_Exercise data_:
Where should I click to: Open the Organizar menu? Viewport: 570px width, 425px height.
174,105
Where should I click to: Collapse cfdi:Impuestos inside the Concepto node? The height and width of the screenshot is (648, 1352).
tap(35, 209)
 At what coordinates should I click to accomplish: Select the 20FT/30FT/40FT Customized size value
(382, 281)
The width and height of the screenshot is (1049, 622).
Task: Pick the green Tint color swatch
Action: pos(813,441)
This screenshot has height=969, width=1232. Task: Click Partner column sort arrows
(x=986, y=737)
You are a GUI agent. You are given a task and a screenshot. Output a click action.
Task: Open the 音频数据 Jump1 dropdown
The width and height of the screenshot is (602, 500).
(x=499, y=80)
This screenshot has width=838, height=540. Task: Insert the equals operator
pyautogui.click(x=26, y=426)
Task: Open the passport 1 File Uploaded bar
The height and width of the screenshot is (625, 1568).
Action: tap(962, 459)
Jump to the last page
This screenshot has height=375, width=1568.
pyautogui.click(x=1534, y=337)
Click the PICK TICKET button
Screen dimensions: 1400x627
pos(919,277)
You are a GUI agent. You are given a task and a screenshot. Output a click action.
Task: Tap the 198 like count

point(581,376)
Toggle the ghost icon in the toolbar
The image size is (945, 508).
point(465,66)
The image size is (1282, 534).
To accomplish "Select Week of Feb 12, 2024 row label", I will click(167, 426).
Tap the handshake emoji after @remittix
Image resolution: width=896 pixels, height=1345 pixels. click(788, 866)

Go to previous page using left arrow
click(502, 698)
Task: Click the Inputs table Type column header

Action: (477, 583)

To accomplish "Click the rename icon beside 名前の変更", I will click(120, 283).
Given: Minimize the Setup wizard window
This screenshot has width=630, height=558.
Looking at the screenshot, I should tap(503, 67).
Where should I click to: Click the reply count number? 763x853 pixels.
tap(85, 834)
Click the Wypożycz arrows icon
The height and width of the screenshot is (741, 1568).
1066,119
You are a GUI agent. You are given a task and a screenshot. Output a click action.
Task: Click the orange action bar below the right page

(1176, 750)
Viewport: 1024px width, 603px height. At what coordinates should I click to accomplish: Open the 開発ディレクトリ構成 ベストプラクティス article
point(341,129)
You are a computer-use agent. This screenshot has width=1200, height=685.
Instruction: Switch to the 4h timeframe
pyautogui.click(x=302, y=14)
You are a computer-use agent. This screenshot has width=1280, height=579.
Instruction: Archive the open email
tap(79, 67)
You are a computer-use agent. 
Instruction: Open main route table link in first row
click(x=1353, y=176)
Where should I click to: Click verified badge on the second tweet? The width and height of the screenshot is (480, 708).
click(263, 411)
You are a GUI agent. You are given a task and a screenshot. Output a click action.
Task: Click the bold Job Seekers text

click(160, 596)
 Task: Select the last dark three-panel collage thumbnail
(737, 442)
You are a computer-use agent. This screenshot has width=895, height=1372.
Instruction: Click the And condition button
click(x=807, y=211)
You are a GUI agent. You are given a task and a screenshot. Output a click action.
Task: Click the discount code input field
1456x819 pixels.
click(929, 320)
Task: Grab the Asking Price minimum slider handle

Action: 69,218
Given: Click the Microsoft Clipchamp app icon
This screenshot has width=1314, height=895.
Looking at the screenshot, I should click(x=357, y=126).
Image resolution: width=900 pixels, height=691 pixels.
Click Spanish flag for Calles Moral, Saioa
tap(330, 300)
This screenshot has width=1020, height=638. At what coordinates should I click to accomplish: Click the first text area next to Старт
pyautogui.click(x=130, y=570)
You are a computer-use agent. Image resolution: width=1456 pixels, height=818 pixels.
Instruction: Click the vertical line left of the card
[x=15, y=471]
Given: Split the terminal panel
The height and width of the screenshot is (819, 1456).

_What is being asked_:
Give the listing above again in full, with no word altered.

_Answer for the task_:
Where should I click to: Open the Organizar menu? Viewport: 570px width, 425px height.
174,105
Where should I click to: Collapse cfdi:Impuestos inside the Concepto node? The height and width of the screenshot is (648, 1352).
tap(35, 209)
 At what coordinates should I click to accomplish: Select the 20FT/30FT/40FT Customized size value
(382, 281)
The width and height of the screenshot is (1049, 622).
Task: Pick the green Tint color swatch
Action: pos(813,441)
This screenshot has height=969, width=1232. Task: Click Partner column sort arrows
(x=986, y=737)
You are a GUI agent. You are given a task and a screenshot. Output a click action.
Task: Open the 音频数据 Jump1 dropdown
The width and height of the screenshot is (602, 500).
(x=499, y=80)
This screenshot has width=838, height=540. Task: Insert the equals operator
pyautogui.click(x=26, y=426)
Task: Open the passport 1 File Uploaded bar
The height and width of the screenshot is (625, 1568).
Action: tap(962, 459)
Jump to the last page
This screenshot has height=375, width=1568.
pyautogui.click(x=1534, y=337)
Click the PICK TICKET button
Screen dimensions: 1400x627
pos(919,277)
You are a GUI agent. You are given a task and a screenshot. Output a click action.
Task: Tap the 198 like count

point(581,376)
Toggle the ghost icon in the toolbar
The image size is (945, 508).
point(465,66)
The image size is (1282, 534).
To accomplish "Select Week of Feb 12, 2024 row label", I will click(167, 426).
Tap the handshake emoji after @remittix
Image resolution: width=896 pixels, height=1345 pixels. click(788, 866)

Go to previous page using left arrow
click(502, 698)
Task: Click the Inputs table Type column header

Action: (477, 583)

To accomplish "Click the rename icon beside 名前の変更", I will click(120, 283).
Given: Minimize the Setup wizard window
This screenshot has width=630, height=558.
Looking at the screenshot, I should tap(503, 67).
Where should I click to: Click the reply count number? 763x853 pixels.
tap(85, 834)
Click the Wypożycz arrows icon
The height and width of the screenshot is (741, 1568).
1066,119
You are a GUI agent. You are given a task and a screenshot. Output a click action.
Task: Click the orange action bar below the right page

(1176, 750)
Viewport: 1024px width, 603px height. At what coordinates should I click to accomplish: Open the 開発ディレクトリ構成 ベストプラクティス article
point(341,129)
You are a computer-use agent. This screenshot has width=1200, height=685.
Instruction: Switch to the 4h timeframe
pyautogui.click(x=302, y=14)
You are a computer-use agent. This screenshot has width=1280, height=579.
Instruction: Archive the open email
tap(79, 67)
You are a computer-use agent. 
Instruction: Open main route table link in first row
click(x=1353, y=176)
Where should I click to: Click verified badge on the second tweet? The width and height of the screenshot is (480, 708).
click(263, 411)
You are a GUI agent. You are given a task and a screenshot. Output a click action.
Task: Click the bold Job Seekers text

click(160, 596)
 Task: Select the last dark three-panel collage thumbnail
(737, 442)
You are a computer-use agent. This screenshot has width=895, height=1372.
Instruction: Click the And condition button
click(x=807, y=211)
You are a GUI agent. You are given a task and a screenshot. Output a click action.
Task: Click the discount code input field
1456x819 pixels.
click(929, 320)
Task: Grab the Asking Price minimum slider handle

Action: 69,218
Given: Click the Microsoft Clipchamp app icon
This screenshot has width=1314, height=895.
Looking at the screenshot, I should click(x=357, y=126).
Image resolution: width=900 pixels, height=691 pixels.
Click Spanish flag for Calles Moral, Saioa
tap(330, 300)
This screenshot has width=1020, height=638. At what coordinates should I click to accomplish: Click the first text area next to Старт
pyautogui.click(x=130, y=570)
You are a computer-use agent. Image resolution: width=1456 pixels, height=818 pixels.
Instruction: Click the vertical line left of the card
[x=15, y=471]
Given: Split the terminal panel
The height and width of the screenshot is (819, 1456).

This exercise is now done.